**WORK ORDER**:
Format every line of the material below as a JSON list of strings, with one string per line and blank lines omitted.
** Opening SUPPLIED RECORDS block **
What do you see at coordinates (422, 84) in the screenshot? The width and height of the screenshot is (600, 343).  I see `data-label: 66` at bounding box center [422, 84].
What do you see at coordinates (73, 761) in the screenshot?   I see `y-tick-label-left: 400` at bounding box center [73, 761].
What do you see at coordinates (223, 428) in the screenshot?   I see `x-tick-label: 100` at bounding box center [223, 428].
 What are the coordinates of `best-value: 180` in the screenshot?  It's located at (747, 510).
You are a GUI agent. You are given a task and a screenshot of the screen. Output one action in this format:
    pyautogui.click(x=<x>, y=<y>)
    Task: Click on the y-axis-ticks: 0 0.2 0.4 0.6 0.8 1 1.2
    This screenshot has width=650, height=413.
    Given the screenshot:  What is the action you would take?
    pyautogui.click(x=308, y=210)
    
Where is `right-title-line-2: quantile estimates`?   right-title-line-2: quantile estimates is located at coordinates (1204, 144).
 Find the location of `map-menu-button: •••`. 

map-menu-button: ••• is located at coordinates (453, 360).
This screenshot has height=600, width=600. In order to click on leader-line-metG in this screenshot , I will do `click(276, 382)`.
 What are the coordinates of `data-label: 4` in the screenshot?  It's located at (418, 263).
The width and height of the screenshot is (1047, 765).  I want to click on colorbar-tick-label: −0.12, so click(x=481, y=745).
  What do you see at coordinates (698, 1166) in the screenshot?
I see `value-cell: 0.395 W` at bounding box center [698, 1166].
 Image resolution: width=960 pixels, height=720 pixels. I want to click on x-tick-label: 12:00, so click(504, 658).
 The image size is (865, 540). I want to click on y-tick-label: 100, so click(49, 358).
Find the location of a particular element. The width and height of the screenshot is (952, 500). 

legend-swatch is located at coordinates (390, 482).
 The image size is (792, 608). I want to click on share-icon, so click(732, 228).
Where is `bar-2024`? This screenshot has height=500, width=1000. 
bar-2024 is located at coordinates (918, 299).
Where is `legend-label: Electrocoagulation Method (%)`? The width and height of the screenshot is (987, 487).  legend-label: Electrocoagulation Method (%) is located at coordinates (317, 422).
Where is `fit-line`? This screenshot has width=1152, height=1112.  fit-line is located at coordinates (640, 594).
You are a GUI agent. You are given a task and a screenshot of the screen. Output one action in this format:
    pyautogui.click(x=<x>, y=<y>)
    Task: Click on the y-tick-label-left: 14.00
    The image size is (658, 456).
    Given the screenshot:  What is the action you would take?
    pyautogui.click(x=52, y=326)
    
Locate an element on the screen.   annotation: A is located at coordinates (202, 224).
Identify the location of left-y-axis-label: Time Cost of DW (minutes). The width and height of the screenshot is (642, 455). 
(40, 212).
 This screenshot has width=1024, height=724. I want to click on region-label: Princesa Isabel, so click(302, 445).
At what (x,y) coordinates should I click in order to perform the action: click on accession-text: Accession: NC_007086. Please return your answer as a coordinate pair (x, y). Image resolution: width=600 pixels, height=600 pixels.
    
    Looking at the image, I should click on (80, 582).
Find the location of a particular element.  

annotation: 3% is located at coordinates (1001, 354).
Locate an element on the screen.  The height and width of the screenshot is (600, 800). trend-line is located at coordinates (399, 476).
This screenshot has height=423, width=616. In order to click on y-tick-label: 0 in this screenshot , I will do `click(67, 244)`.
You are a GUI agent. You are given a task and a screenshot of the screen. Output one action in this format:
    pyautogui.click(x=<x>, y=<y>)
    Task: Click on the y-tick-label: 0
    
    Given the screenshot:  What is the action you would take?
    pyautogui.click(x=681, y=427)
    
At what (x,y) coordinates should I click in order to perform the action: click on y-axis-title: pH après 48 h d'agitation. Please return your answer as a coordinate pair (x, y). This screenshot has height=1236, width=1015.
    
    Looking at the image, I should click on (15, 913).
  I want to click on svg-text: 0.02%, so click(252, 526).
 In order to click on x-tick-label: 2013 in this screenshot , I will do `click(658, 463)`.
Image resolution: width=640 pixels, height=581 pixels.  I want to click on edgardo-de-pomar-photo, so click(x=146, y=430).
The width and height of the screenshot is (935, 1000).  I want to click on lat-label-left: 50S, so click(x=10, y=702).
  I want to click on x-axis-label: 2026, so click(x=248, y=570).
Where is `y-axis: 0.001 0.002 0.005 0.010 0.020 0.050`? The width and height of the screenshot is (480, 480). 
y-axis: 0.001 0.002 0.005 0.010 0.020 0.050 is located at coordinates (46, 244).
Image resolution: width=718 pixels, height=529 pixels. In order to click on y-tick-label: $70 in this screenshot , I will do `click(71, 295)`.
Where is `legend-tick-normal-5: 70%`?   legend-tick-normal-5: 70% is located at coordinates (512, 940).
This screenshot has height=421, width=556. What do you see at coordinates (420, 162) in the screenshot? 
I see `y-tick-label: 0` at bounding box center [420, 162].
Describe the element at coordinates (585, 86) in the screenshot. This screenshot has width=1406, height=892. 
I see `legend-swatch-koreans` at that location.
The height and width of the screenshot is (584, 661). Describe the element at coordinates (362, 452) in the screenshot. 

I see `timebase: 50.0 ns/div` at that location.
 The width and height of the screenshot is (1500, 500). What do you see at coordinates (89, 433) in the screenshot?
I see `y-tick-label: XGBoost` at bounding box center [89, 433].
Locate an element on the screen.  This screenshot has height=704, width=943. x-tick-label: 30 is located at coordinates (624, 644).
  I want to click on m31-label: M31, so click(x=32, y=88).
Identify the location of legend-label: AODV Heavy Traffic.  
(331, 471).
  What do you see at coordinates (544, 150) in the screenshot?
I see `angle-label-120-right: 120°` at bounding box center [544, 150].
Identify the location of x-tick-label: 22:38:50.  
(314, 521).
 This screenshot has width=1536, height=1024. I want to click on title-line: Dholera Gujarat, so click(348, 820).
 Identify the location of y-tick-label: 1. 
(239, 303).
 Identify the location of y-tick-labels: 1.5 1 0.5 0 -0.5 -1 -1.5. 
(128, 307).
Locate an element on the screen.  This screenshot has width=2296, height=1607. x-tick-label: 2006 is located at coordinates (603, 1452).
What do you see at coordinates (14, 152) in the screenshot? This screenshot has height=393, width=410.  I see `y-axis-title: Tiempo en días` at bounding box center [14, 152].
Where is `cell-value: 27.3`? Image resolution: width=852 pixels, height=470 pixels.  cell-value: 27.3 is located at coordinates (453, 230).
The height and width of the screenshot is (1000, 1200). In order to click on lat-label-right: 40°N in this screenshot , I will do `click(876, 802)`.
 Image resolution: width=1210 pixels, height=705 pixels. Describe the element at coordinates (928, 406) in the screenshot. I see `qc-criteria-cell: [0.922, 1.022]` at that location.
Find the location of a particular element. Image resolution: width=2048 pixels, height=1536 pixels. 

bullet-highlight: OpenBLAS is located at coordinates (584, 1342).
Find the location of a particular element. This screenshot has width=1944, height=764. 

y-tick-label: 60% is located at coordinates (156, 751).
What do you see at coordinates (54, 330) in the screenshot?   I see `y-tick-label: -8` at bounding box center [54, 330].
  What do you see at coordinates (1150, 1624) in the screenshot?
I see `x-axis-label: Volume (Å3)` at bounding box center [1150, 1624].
** Closing SUPPLIED RECORDS block **
**TASK OUTPUT**:
[
  "What do you see at coordinates (422, 84) in the screenshot? The width and height of the screenshot is (600, 343).  I see `data-label: 66` at bounding box center [422, 84].",
  "What do you see at coordinates (73, 761) in the screenshot?   I see `y-tick-label-left: 400` at bounding box center [73, 761].",
  "What do you see at coordinates (223, 428) in the screenshot?   I see `x-tick-label: 100` at bounding box center [223, 428].",
  " What are the coordinates of `best-value: 180` in the screenshot?  It's located at (747, 510).",
  "You are a GUI agent. You are given a task and a screenshot of the screen. Output one action in this format:",
  "    pyautogui.click(x=<x>, y=<y>)",
  "    Task: Click on the y-axis-ticks: 0 0.2 0.4 0.6 0.8 1 1.2",
  "    This screenshot has width=650, height=413.",
  "    Given the screenshot:  What is the action you would take?",
  "    pyautogui.click(x=308, y=210)",
  "Where is `right-title-line-2: quantile estimates`?   right-title-line-2: quantile estimates is located at coordinates (1204, 144).",
  " Find the location of `map-menu-button: •••`. ",
  "map-menu-button: ••• is located at coordinates (453, 360).",
  "This screenshot has height=600, width=600. In order to click on leader-line-metG in this screenshot , I will do `click(276, 382)`.",
  " What are the coordinates of `data-label: 4` in the screenshot?  It's located at (418, 263).",
  "The width and height of the screenshot is (1047, 765).  I want to click on colorbar-tick-label: −0.12, so click(x=481, y=745).",
  "  What do you see at coordinates (698, 1166) in the screenshot?",
  "I see `value-cell: 0.395 W` at bounding box center [698, 1166].",
  " Image resolution: width=960 pixels, height=720 pixels. I want to click on x-tick-label: 12:00, so click(504, 658).",
  " The image size is (865, 540). I want to click on y-tick-label: 100, so click(49, 358).",
  "Find the location of a particular element. The width and height of the screenshot is (952, 500). ",
  "legend-swatch is located at coordinates (390, 482).",
  " The image size is (792, 608). I want to click on share-icon, so click(732, 228).",
  "Where is `bar-2024`? This screenshot has height=500, width=1000. ",
  "bar-2024 is located at coordinates (918, 299).",
  "Where is `legend-label: Electrocoagulation Method (%)`? The width and height of the screenshot is (987, 487).  legend-label: Electrocoagulation Method (%) is located at coordinates (317, 422).",
  "Where is `fit-line`? This screenshot has width=1152, height=1112.  fit-line is located at coordinates (640, 594).",
  "You are a GUI agent. You are given a task and a screenshot of the screen. Output one action in this format:",
  "    pyautogui.click(x=<x>, y=<y>)",
  "    Task: Click on the y-tick-label-left: 14.00",
  "    The image size is (658, 456).",
  "    Given the screenshot:  What is the action you would take?",
  "    pyautogui.click(x=52, y=326)",
  "Locate an element on the screen.   annotation: A is located at coordinates (202, 224).",
  "Identify the location of left-y-axis-label: Time Cost of DW (minutes). The width and height of the screenshot is (642, 455). ",
  "(40, 212).",
  " This screenshot has width=1024, height=724. I want to click on region-label: Princesa Isabel, so click(302, 445).",
  "At what (x,y) coordinates should I click in order to perform the action: click on accession-text: Accession: NC_007086. Please return your answer as a coordinate pair (x, y). Image resolution: width=600 pixels, height=600 pixels.",
  "    Looking at the image, I should click on (80, 582).",
  "Find the location of a particular element.  ",
  "annotation: 3% is located at coordinates (1001, 354).",
  "Locate an element on the screen.  The height and width of the screenshot is (600, 800). trend-line is located at coordinates (399, 476).",
  "This screenshot has height=423, width=616. In order to click on y-tick-label: 0 in this screenshot , I will do `click(67, 244)`.",
  "You are a GUI agent. You are given a task and a screenshot of the screen. Output one action in this format:",
  "    pyautogui.click(x=<x>, y=<y>)",
  "    Task: Click on the y-tick-label: 0",
  "    Given the screenshot:  What is the action you would take?",
  "    pyautogui.click(x=681, y=427)",
  "At what (x,y) coordinates should I click in order to perform the action: click on y-axis-title: pH après 48 h d'agitation. Please return your answer as a coordinate pair (x, y). This screenshot has height=1236, width=1015.",
  "    Looking at the image, I should click on (15, 913).",
  "  I want to click on svg-text: 0.02%, so click(252, 526).",
  " In order to click on x-tick-label: 2013 in this screenshot , I will do `click(658, 463)`.",
  "Image resolution: width=640 pixels, height=581 pixels.  I want to click on edgardo-de-pomar-photo, so click(x=146, y=430).",
  "The width and height of the screenshot is (935, 1000).  I want to click on lat-label-left: 50S, so click(x=10, y=702).",
  "  I want to click on x-axis-label: 2026, so click(x=248, y=570).",
  "Where is `y-axis: 0.001 0.002 0.005 0.010 0.020 0.050`? The width and height of the screenshot is (480, 480). ",
  "y-axis: 0.001 0.002 0.005 0.010 0.020 0.050 is located at coordinates (46, 244).",
  "Image resolution: width=718 pixels, height=529 pixels. In order to click on y-tick-label: $70 in this screenshot , I will do `click(71, 295)`.",
  "Where is `legend-tick-normal-5: 70%`?   legend-tick-normal-5: 70% is located at coordinates (512, 940).",
  "This screenshot has height=421, width=556. What do you see at coordinates (420, 162) in the screenshot? ",
  "I see `y-tick-label: 0` at bounding box center [420, 162].",
  "Describe the element at coordinates (585, 86) in the screenshot. This screenshot has width=1406, height=892. ",
  "I see `legend-swatch-koreans` at that location.",
  "The height and width of the screenshot is (584, 661). Describe the element at coordinates (362, 452) in the screenshot. ",
  "I see `timebase: 50.0 ns/div` at that location.",
  " The width and height of the screenshot is (1500, 500). What do you see at coordinates (89, 433) in the screenshot?",
  "I see `y-tick-label: XGBoost` at bounding box center [89, 433].",
  "Locate an element on the screen.  This screenshot has height=704, width=943. x-tick-label: 30 is located at coordinates (624, 644).",
  "  I want to click on m31-label: M31, so click(x=32, y=88).",
  "Identify the location of legend-label: AODV Heavy Traffic.  ",
  "(331, 471).",
  "  What do you see at coordinates (544, 150) in the screenshot?",
  "I see `angle-label-120-right: 120°` at bounding box center [544, 150].",
  "Identify the location of x-tick-label: 22:38:50.  ",
  "(314, 521).",
  " This screenshot has width=1536, height=1024. I want to click on title-line: Dholera Gujarat, so click(348, 820).",
  " Identify the location of y-tick-label: 1. ",
  "(239, 303).",
  " Identify the location of y-tick-labels: 1.5 1 0.5 0 -0.5 -1 -1.5. ",
  "(128, 307).",
  "Locate an element on the screen.  This screenshot has width=2296, height=1607. x-tick-label: 2006 is located at coordinates (603, 1452).",
  "What do you see at coordinates (14, 152) in the screenshot? This screenshot has height=393, width=410.  I see `y-axis-title: Tiempo en días` at bounding box center [14, 152].",
  "Where is `cell-value: 27.3`? Image resolution: width=852 pixels, height=470 pixels.  cell-value: 27.3 is located at coordinates (453, 230).",
  "The height and width of the screenshot is (1000, 1200). In order to click on lat-label-right: 40°N in this screenshot , I will do `click(876, 802)`.",
  " Image resolution: width=1210 pixels, height=705 pixels. Describe the element at coordinates (928, 406) in the screenshot. I see `qc-criteria-cell: [0.922, 1.022]` at that location.",
  "Find the location of a particular element. Image resolution: width=2048 pixels, height=1536 pixels. ",
  "bullet-highlight: OpenBLAS is located at coordinates (584, 1342).",
  "Find the location of a particular element. This screenshot has width=1944, height=764. ",
  "y-tick-label: 60% is located at coordinates (156, 751).",
  "What do you see at coordinates (54, 330) in the screenshot?   I see `y-tick-label: -8` at bounding box center [54, 330].",
  "  What do you see at coordinates (1150, 1624) in the screenshot?",
  "I see `x-axis-label: Volume (Å3)` at bounding box center [1150, 1624]."
]